The car models are excellent with all sorts of subtle details like a highly polished surface, working lights, and animated suspension. Regrettably, there is still no car damage. There is an excellent ghost car feature that is color-coded to match the color of the medal you are going after.
Surprisingly enough, this game can be quite demanding and bring even powerful rigs to their knees. Fortunately there are plenty of options to tweak to tailor the visual detail for your specific system, the most demanding of which seems to be the motion blur which I actually found a bit annoying anyway.
There is a good selection of music that varies in style and tempo but is always upbeat and energetic and perfectly suited for racing. You might not like it all but you enjoy most of it.
The sound effects are pretty standard and include car engines and skidding tires and that’s about it. There just isn’t that much opportunity within the game design to explore a lot of fancy or varied sounds.
I’m actually scoring the value a bit lower than the previous TrackMania game, not because there is less content – actually there is probably more and just as much potential for ongoing future content, but because of the repetitive nature of the game. Most of the content is locked and to unlock it will require hours and hour of racing the same track over and over until you shave that last 100th of a second off the clock to earn the gold. Thankfully, most races are only 2-4 minutes but when you race them 8-10 times or more each it gets a bit monotonous.

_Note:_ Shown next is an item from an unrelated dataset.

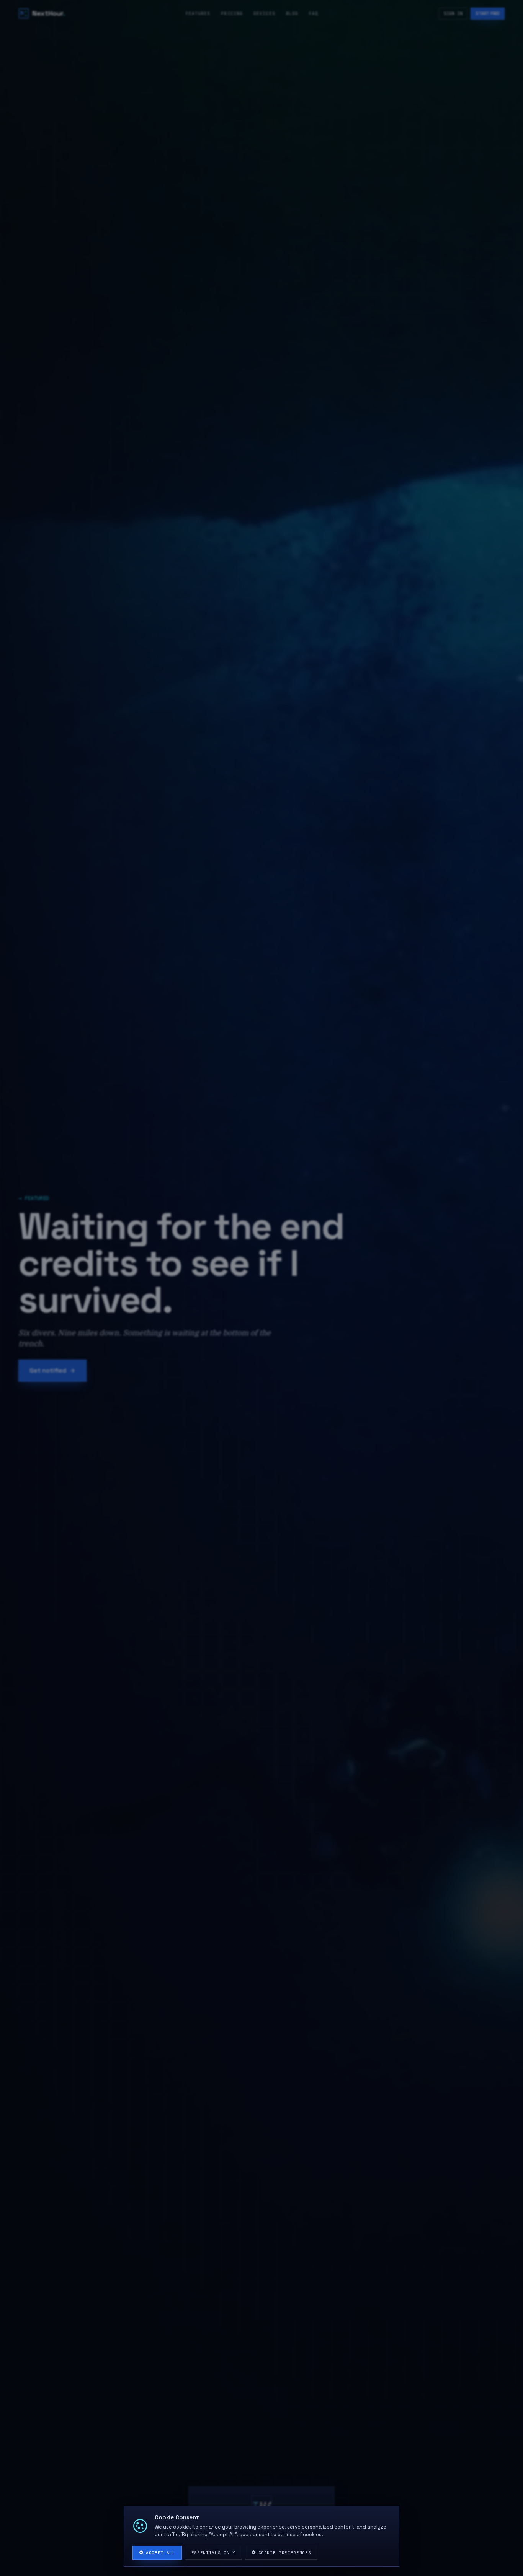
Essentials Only (213, 2552)
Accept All (160, 2552)
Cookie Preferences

I was playing the game prior to street date and there was a steady group of fans, both in Europe and those who had imported their copy, and now that the game has released in the States that number is only growing, and along with it the number of user-created content. If you are into designing and sharing your own tracks you can find more than 200 tracks (as of this review) already available. And best of all you can play these tracks anytime without having to unlock anything, so you have something new to do when the main game has you stumped.
TrackMania Sunrise is a fantastic sequel that improves upon the original in gameplay, graphics, and overall content. If you enjoy arcade racing in short repetitive spurts then you are going to love this day at the track. There is so much to do and so many ways to play, and when you have finished those, the sandbox editor lets you create your own endless assortment of content.
The best thing about Sunrise is that it doesn’t take a huge time commitment. The load times are fast and you can keep this game on your hard drive for months and years to come and just pick up and play whenever you have some spare time. And with hundreds of people making their own quality tracks, you might never have to stop playing.